Asset Validator (auto-runs on save)Catches typo'd fact ids, missing schema bindings, actions without executors, goals without desired-state.
Test Plan button (in any archetype asset's details panel)Dry-run the planner against a default world state without entering PIE. Output lands in the IntentForge MessageLog.
Analyze Archetype button (in any archetype asset's details panel)Walk the action graph, report orphan facts (never produced) and unused actions.

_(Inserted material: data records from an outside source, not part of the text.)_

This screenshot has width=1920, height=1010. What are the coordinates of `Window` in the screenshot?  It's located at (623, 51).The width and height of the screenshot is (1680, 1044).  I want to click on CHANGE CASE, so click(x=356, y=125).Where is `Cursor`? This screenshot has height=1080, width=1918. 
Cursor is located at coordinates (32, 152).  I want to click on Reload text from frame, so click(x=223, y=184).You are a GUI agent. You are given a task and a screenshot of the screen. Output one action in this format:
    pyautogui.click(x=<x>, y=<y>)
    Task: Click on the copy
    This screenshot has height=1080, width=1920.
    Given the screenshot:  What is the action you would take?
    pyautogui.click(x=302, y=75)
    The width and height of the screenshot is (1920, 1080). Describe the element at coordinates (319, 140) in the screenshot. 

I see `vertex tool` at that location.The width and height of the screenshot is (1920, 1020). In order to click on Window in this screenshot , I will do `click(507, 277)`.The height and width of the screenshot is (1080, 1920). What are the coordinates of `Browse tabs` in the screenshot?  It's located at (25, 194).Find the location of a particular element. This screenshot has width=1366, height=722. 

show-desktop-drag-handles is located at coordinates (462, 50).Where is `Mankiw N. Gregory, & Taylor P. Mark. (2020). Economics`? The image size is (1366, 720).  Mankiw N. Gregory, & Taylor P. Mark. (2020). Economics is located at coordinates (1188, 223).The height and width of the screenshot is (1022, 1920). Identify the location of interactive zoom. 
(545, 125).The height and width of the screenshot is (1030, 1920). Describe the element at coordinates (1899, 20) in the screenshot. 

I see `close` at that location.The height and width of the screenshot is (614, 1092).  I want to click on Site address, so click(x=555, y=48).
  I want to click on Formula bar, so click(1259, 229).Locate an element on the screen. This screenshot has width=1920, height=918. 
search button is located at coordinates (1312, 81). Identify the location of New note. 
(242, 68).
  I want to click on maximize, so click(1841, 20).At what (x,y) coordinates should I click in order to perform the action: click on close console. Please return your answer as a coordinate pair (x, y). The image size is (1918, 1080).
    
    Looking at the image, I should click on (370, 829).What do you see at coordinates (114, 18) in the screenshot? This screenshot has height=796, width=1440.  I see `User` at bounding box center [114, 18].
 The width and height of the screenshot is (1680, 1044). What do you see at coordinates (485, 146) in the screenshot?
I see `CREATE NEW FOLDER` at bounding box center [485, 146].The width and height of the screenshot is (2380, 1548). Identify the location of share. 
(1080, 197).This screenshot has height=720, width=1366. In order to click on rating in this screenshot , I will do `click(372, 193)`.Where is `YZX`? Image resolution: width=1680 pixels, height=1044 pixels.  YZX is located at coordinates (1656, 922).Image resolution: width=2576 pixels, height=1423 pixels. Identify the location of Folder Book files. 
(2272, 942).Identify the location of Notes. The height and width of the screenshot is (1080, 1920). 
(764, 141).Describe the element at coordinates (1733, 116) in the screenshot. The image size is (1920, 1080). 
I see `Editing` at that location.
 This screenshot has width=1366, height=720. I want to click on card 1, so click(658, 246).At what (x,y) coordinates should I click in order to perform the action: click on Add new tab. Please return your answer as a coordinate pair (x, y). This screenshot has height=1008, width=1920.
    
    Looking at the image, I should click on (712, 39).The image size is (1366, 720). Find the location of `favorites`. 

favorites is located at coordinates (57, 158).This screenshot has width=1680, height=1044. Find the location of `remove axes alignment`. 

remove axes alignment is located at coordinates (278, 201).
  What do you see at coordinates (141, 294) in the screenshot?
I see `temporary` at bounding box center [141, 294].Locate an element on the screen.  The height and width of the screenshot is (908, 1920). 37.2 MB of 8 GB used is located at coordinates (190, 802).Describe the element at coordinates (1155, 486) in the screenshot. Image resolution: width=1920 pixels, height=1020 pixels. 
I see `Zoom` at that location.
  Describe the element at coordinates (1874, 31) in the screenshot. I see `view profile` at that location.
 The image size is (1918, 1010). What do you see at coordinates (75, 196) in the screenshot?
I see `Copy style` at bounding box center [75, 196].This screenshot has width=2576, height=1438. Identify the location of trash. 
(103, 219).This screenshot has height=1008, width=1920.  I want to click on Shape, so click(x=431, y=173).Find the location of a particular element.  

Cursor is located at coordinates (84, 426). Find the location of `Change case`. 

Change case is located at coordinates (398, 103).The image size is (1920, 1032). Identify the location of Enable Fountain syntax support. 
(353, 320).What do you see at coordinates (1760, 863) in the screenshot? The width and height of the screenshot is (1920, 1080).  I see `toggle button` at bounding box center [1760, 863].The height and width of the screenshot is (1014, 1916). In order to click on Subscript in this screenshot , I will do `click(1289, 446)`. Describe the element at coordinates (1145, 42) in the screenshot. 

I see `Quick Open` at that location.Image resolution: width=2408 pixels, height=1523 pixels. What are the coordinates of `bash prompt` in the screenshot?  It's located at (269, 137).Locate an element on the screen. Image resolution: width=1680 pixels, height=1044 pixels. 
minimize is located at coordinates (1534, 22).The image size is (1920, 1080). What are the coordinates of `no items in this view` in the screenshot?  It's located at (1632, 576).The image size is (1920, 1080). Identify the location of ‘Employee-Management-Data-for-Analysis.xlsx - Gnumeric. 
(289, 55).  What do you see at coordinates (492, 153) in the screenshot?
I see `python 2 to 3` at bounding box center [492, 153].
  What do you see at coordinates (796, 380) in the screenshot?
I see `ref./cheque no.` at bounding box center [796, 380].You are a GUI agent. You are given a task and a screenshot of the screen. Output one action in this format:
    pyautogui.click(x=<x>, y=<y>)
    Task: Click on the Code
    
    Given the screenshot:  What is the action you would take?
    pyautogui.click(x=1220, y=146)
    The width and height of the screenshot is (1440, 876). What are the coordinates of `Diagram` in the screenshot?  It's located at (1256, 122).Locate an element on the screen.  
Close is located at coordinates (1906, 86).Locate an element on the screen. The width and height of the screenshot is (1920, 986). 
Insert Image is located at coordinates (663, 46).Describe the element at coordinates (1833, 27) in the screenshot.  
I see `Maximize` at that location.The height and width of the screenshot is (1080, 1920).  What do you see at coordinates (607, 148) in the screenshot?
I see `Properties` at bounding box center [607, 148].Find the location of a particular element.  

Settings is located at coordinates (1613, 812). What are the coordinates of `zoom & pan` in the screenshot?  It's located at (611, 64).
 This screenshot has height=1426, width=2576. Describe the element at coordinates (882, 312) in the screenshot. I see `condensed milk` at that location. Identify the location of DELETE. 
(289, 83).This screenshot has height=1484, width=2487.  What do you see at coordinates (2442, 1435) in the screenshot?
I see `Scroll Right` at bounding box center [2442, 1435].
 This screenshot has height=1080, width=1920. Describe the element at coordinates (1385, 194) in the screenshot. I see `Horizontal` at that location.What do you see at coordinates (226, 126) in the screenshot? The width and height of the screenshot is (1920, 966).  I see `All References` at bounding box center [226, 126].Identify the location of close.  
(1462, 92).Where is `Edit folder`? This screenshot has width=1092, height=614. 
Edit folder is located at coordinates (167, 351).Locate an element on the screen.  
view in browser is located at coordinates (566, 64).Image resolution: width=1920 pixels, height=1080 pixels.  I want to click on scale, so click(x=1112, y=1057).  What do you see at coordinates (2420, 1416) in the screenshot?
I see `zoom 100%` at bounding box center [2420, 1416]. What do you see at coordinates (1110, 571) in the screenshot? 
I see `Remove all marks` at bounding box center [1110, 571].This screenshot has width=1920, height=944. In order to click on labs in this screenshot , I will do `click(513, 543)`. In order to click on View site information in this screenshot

Surfaces "why no plan?" before runtime.
IntentForge MessageLog (Window → Developer Tools → Message Log → IntentForge)Persistent record of validation runs + Test Plan + Analyze results.

Programmatic access

If none of the above fits, the registry exposes the raw agent set:

UIntentForgeWorldSubsystem* Registry = UIntentForgeWorldSubsystem::Get(this);
for (UIntentForgeComponent* Agent : Registry->GetAllAgents())
{
    // ... do whatever inspector / overlay / coordination you need
}

The subsystem is the canonical entry point — never iterate actors directly looking for the component.

What Intent Forge isn't

  • Not a replacement for StateTree, Behavior Trees, or hand-written controllers. It sits above them.
  • Not a multi-agent coordinator. Per-agent planning only.
  • Not networked. Server-authoritative is enforceable but no replication patterns ship today.
  • Not a utility AI framework. The goal-scoring layer borrows from utility AI, but the planner is the centerpiece.
  • Not genre-coupled. Combat, survival, patrol — none of these are baked into the core.